Task item: Scan the entries for lines with the word "sidebar", then copy those lines.

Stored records

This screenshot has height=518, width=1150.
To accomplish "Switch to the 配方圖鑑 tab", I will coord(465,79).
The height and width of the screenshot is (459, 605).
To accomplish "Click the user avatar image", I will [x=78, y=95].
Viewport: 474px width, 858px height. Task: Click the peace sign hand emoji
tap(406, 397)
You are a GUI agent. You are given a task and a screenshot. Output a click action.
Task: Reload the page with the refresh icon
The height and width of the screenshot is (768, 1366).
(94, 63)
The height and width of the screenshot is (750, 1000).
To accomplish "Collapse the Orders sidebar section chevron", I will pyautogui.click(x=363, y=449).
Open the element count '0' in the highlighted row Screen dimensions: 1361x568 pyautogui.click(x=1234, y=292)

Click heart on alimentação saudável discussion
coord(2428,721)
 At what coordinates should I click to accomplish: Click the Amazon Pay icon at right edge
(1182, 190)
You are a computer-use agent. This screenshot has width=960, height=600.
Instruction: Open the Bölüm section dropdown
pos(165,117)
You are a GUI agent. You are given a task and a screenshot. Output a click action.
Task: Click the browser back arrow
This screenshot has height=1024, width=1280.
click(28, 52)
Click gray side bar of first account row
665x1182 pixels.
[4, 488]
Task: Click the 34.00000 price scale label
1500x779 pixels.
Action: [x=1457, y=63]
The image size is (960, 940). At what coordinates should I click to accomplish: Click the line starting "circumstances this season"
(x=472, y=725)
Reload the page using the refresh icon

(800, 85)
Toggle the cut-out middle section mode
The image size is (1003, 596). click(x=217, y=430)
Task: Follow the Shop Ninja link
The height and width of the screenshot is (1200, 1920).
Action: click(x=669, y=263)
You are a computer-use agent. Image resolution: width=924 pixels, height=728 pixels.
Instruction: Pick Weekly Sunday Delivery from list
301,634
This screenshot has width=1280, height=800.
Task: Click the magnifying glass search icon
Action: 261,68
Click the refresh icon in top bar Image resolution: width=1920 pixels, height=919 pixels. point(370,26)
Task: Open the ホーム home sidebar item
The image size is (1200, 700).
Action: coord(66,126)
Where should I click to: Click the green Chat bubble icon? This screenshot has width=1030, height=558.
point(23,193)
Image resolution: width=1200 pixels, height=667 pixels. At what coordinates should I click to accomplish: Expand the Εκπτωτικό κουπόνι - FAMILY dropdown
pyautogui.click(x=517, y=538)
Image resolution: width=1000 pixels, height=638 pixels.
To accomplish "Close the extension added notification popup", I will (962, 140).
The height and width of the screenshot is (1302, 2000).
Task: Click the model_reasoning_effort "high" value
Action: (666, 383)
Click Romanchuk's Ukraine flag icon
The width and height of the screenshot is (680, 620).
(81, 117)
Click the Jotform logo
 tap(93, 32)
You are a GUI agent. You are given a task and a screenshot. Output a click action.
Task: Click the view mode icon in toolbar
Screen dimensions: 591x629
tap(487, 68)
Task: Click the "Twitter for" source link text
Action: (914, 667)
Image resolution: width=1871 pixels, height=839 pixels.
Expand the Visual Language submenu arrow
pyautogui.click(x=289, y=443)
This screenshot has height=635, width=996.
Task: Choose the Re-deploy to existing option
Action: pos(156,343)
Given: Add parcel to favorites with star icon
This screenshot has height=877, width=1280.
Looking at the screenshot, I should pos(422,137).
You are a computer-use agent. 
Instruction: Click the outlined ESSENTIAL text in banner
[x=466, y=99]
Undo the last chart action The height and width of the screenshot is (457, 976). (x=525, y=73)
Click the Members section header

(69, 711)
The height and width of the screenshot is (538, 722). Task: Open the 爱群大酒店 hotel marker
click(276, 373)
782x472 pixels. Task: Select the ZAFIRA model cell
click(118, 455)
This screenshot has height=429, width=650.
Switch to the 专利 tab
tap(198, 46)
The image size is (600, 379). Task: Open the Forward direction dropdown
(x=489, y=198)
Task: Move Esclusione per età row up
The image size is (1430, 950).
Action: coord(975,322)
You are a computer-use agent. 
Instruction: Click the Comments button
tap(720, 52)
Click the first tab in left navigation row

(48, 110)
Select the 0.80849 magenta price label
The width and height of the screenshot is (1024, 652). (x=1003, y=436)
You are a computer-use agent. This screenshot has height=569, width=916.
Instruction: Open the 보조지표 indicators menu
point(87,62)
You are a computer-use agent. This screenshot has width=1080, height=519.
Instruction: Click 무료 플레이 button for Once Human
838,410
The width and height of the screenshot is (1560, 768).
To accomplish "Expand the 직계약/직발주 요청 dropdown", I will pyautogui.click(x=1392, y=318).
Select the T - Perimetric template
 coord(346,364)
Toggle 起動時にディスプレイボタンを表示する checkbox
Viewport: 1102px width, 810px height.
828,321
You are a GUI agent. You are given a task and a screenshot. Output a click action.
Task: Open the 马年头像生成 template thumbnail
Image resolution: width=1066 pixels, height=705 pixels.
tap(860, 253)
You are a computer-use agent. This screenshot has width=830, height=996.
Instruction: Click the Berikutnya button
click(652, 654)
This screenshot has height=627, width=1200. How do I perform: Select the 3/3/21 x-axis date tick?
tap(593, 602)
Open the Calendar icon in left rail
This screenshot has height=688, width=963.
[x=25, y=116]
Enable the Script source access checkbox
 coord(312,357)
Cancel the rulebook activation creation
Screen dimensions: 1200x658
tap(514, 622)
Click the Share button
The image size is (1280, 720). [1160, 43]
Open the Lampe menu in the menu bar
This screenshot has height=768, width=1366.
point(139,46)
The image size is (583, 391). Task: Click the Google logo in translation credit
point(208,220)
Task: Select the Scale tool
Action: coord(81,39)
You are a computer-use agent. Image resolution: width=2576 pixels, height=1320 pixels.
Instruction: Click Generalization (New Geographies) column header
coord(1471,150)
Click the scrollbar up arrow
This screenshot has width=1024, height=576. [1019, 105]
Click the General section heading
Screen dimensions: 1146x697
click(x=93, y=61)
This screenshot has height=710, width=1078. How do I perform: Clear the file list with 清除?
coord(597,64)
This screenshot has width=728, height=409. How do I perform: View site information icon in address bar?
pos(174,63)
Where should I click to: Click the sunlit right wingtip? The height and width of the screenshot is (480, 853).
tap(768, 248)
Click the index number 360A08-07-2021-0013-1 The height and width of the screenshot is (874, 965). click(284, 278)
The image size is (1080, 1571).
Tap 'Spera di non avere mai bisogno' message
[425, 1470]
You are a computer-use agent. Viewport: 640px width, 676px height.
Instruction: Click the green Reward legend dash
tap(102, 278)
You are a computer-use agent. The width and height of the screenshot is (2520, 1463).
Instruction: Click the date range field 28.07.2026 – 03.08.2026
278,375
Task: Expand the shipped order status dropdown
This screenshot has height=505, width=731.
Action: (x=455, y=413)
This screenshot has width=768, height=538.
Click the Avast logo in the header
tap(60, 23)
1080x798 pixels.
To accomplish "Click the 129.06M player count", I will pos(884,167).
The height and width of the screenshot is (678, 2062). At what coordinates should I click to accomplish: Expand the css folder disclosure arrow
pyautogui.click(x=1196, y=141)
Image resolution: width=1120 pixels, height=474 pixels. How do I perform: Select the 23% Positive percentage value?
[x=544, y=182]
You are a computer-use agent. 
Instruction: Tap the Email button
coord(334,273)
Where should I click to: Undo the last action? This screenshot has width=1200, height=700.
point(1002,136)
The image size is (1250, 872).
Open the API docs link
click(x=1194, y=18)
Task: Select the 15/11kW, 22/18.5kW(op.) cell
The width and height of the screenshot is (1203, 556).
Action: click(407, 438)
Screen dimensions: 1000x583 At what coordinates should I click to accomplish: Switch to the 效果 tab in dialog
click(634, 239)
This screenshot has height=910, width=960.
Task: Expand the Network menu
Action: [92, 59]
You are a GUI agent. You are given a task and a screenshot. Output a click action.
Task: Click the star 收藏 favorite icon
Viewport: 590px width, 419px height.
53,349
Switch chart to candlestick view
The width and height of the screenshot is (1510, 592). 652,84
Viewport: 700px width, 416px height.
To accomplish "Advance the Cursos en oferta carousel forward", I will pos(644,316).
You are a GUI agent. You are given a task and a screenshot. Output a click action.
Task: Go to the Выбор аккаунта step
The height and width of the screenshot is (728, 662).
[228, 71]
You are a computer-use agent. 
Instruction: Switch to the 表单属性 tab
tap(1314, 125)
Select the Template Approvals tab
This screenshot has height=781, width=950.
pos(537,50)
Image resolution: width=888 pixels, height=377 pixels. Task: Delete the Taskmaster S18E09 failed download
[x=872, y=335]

Output of the task:
To accomplish "Collapse the Orders sidebar section chevron", I will pyautogui.click(x=363, y=449).
Task: Open the ホーム home sidebar item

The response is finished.